• **Task to complete**
Print the full set of records below, character for character and picture-free.

• **Stored data**
§ §

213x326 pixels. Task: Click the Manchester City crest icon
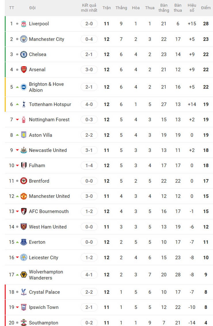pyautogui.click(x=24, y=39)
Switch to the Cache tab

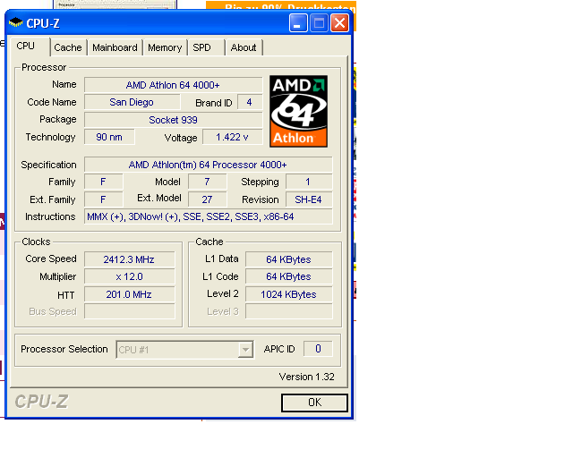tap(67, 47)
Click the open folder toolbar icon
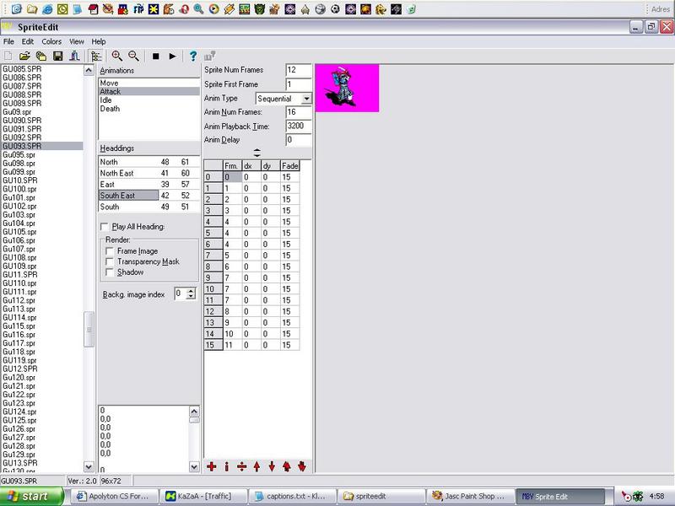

§ §

• **Solution below**
213x326 pixels. Task: Click the Manchester City crest icon
pyautogui.click(x=24, y=39)
Switch to the Cache tab

tap(67, 47)
Click the open folder toolbar icon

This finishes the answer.